友人は環境活動も企業活動も、どちらも大きな社会性を帯びていると考えています。会社は、“雇用する”という社会貢献を果たしているからです。そこで、「それならやりたいことをしてみたら?」と質問してみたところ、女子学生は「自分の生活も大事にしたいので、ある程度の給料は必要だ」と言います。やるべきことはある。しかし、安定した生活も無視できない。いまも彼女は将来を模索しています。
原体験が進路決定に大きな影響を及ぼしている学生もいます。昔の素晴らしい記憶を残した地元の街が荒廃していく。実家に帰省すれば、誰もが地元の状況にため息をついている。だからこそ、自分を育ててくれた街を盛り上げたい。もう一度、皆の笑顔を取り戻したい。しかし、街の再興を仕事にすることはできるのか、就職経験もなくやれるのか。自分で起業することは簡単ですが、仕事を創り続けることができるかはわかりません。彼は、毎日悩んでいます。
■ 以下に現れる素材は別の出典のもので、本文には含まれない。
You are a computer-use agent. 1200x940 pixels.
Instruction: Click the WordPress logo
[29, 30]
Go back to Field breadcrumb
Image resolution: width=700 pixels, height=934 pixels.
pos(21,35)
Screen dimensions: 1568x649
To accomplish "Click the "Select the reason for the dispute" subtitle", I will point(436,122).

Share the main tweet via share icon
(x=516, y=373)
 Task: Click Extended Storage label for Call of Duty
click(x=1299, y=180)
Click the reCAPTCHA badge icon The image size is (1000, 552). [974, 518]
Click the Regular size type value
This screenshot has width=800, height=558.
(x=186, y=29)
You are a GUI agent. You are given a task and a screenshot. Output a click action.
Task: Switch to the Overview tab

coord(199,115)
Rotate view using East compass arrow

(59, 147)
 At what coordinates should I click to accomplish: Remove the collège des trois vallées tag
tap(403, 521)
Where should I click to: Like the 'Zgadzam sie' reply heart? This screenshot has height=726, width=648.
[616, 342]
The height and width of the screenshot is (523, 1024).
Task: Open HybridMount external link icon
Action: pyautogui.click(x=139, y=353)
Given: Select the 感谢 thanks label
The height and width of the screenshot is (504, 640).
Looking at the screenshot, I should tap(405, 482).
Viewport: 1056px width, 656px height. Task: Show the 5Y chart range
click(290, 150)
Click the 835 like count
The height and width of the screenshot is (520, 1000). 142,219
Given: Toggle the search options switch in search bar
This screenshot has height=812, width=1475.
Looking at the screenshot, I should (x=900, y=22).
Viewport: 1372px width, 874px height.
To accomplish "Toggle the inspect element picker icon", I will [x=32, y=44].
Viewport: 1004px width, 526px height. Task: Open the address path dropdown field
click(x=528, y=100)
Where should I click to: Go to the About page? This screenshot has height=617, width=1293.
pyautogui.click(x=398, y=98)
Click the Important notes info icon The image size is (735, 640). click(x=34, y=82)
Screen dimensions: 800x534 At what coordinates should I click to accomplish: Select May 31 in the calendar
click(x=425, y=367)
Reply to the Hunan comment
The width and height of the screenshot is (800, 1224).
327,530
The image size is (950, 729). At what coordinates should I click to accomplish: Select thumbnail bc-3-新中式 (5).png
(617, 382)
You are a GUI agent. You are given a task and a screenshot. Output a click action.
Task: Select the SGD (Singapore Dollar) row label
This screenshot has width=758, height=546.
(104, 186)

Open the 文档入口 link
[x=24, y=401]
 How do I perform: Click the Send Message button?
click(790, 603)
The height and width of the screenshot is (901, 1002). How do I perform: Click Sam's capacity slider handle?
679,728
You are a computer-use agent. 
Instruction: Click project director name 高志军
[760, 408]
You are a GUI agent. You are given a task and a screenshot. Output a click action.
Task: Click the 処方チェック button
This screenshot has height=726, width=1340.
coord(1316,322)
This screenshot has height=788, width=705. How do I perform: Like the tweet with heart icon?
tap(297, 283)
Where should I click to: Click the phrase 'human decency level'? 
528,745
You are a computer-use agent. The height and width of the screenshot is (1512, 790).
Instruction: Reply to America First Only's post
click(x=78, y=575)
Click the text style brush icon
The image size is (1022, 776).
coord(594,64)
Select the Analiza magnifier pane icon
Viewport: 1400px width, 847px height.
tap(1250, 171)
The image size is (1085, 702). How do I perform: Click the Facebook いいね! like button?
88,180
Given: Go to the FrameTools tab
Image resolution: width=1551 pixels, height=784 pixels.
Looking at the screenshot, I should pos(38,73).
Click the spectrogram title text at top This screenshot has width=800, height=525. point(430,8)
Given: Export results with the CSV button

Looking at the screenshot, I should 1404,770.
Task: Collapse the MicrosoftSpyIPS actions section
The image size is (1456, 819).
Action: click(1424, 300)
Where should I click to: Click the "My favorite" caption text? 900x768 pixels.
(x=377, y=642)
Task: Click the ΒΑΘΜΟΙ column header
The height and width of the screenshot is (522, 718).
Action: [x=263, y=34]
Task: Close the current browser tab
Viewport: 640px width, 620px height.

まずは企業に行くことが近道である、と確信した学生もいます。複数のNPO団体に関わり、その活動の素晴らしさと、団体の財政基盤の脆弱さを目の当たりにし、「こういうような活動が継続できる“仕組み”が社会には必要だ」と強く感じています。そして、そのためにはNPOのよさを活かしつつ、企業活動のよさも取り入れていかなければならない。彼はそう考えました。現在は、コンサルティング会社、金融系企業を中心に就職活動をしています。その彼は言います。「まずは5年くらいでノウハウを蓄積したいんです。そして、NPOを支援する会社を創ります。ひとつだけわからないのは、いまの自分の想いが5年後も継続しているのかどうかなんです」。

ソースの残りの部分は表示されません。